Call for papers: Annual meeting of the Association of American Geographers, New York, 24th-28th February 2012

 

Session Title: Economic affects

 

Organizers: Derek McCormack (Oxford University), Peter Adey (Keele University), Ben Anderson (Durham University),

 

         At a press conference on August 10th, 2011, Governor of the Bank of England, Mervyn King, reminded his audience of what really precipitated the global financial crisis in late 2008. As he put it, “it wasn't the collapse of Lehman Brothers as such that caused the problem, it was that this triggered an extraordinary collapse of confidence, not just in the industrialised world but right around the world economy”. In doing so, King drew attention to the centrality of affective phenomenon in efforts to explain the crisis and its ongoing fallout. Invoking such phenomena is not, of course, anything new: exuberance and panic have long been linked to financial crises, for example. Thus, writing in the 1930s, John Maynard Keynes highlighted the importance of animal spirits in economic life and activity (Akerloff and Shiller 2009). However, the global financial crisis over the past few years has highlighted with particular clarity the fact that financial and economic turbulence is also profoundly affective – it is felt within, distributed across, and seemingly motivates a range of actors, institutions, and subjects with different degrees of intensity.

         Within this context, this session aims to provide a forum within which contributors can explore the affective dimensions of the space-times of economic life. Of course, such attention is implicit in much work by geographers and others concerned with questions of the economic. For instance, writing in 1919, Alfred Marshall coined the concept of industrial atmosphere to characterize the creative milieu associated with particular locations, an idea that can be traced through more recent writing about the ‘buzz’ of particular cities (Storper and Venables 2004). Emphasis on the more than rational elements of economic activity has been an important element of feminist scholarship (e.g. McDowell 2009; Ettlinger 2010; Gibson-Graham 2006). Equally, a range of research has begun to draw out the affects of diverse areas of economic life; work on the spaces of finance has also sought to identify the affective practices that sustain centers of calculation and decision-making drawing on the early work on contagion, motivation, radiation and the ‘invisible transmission of feelings’ identified by Gabriel Tarde (Thrift, 2005; Zaloom 2007; Latour and Lepinay 2009). Research has also shown how brands and branding establish connections between company and consumer at the level of affect (Lury 2004), whilst new forms of work have been characterized in terms of emotional and affective labour (Hochschild 1983; Hardt and Negri 2010), to name but a few examples. More broadly, and for the most part implicitly, connections have been drawn between different modes of accumulation and affective life; the confidence and panic of financialisation, economic ‘miracles’ and ‘bubbles’ and the ‘fear, shame, guilt and anger’ at collapse (Clarke and Brassett 2010), perhaps, or the traumas of accumulation by dispossession. Indeed, capitalism has long been engaged with as a complex of affects; the exertions of workers, the greed of capitalists, the storms and stresses of industrial production, and the outbursts of tension in unrest (Woodward & Lea 2010).

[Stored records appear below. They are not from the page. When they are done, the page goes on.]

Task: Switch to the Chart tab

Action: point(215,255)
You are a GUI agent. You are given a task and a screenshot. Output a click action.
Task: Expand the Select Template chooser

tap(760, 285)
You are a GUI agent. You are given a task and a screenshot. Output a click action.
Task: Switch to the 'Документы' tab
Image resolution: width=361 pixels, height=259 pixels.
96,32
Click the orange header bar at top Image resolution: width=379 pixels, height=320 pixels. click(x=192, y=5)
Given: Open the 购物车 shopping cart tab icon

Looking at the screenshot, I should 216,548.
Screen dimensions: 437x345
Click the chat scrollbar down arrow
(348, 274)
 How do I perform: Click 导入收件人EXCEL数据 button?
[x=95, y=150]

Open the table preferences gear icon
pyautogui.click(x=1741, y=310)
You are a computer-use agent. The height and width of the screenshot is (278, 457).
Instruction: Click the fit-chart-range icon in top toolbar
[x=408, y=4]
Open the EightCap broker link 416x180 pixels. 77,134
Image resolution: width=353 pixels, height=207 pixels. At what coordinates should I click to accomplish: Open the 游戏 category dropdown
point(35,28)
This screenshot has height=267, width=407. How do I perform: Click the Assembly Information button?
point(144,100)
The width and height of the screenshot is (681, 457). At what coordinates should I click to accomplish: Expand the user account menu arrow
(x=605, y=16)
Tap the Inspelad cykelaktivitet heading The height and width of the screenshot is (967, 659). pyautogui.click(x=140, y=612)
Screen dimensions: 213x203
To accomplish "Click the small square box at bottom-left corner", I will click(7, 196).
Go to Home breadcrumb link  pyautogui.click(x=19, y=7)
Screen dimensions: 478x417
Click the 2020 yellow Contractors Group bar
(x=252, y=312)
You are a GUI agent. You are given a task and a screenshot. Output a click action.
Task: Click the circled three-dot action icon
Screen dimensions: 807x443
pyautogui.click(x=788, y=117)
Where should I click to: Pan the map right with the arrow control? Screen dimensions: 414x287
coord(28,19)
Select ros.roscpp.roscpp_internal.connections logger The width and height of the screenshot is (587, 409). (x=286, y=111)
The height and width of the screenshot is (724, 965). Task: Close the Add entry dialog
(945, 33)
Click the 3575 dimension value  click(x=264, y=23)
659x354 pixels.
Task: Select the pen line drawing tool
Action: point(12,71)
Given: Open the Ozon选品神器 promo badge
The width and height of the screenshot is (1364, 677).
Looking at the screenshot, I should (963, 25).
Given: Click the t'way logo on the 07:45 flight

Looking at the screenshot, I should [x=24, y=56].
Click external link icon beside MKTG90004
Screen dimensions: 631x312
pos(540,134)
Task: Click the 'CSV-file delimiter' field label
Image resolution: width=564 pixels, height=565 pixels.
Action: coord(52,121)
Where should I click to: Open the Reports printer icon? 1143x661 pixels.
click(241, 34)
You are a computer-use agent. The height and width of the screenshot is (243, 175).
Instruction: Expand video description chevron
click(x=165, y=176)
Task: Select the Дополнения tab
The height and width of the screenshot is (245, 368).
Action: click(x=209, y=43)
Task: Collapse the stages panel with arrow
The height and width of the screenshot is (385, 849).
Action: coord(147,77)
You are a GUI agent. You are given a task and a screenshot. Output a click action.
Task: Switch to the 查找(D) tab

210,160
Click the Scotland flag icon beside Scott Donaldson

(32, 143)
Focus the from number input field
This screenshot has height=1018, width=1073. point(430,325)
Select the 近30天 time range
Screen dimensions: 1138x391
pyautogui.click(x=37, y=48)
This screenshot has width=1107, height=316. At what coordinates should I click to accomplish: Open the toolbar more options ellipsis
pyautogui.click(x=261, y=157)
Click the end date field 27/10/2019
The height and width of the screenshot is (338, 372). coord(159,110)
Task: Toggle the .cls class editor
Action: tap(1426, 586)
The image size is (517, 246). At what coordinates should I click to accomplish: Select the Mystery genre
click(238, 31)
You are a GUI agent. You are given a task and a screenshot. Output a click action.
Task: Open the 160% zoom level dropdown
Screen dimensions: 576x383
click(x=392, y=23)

         However, much more scope exists for geographers and other social scientists to explore the affective dimensions of economic activity and life. Here, insights can be drawn from the ongoing affective turn across the social scientists (Clough 2007; Gregg and Seigworth 2010). A number of questions emerge from this work, including but not limited to the following:

 

·                How might we understand the affective qualities of nominally ‘economic’ processes and events such as inflation/deflation and depression?

·                How do different modes of accumulation generate different forms of affective life?

·                How are these forms of life articulated and governed through different practices, rationalities and logics?

·                How are different affects mobilized in the generation of value and non-value?

·                How are economic affects measured, calculated and represented, and with what effect?

·                To what extent is participation in economic life defined by different affective subjectivities?

·                How are the affective costs and consequences of economic activity distributed across and between bodies and subjects?

·                What conceptual vocabularies might allow us to get purchase on the morphologies of economic affects, for example the movements of panic in a crisis or the rush of speculation?

 

We invite contributors engaging with these and a range of related issues to submit abstracts of not more than 250 words to one of the organizers by September 14th, 2011.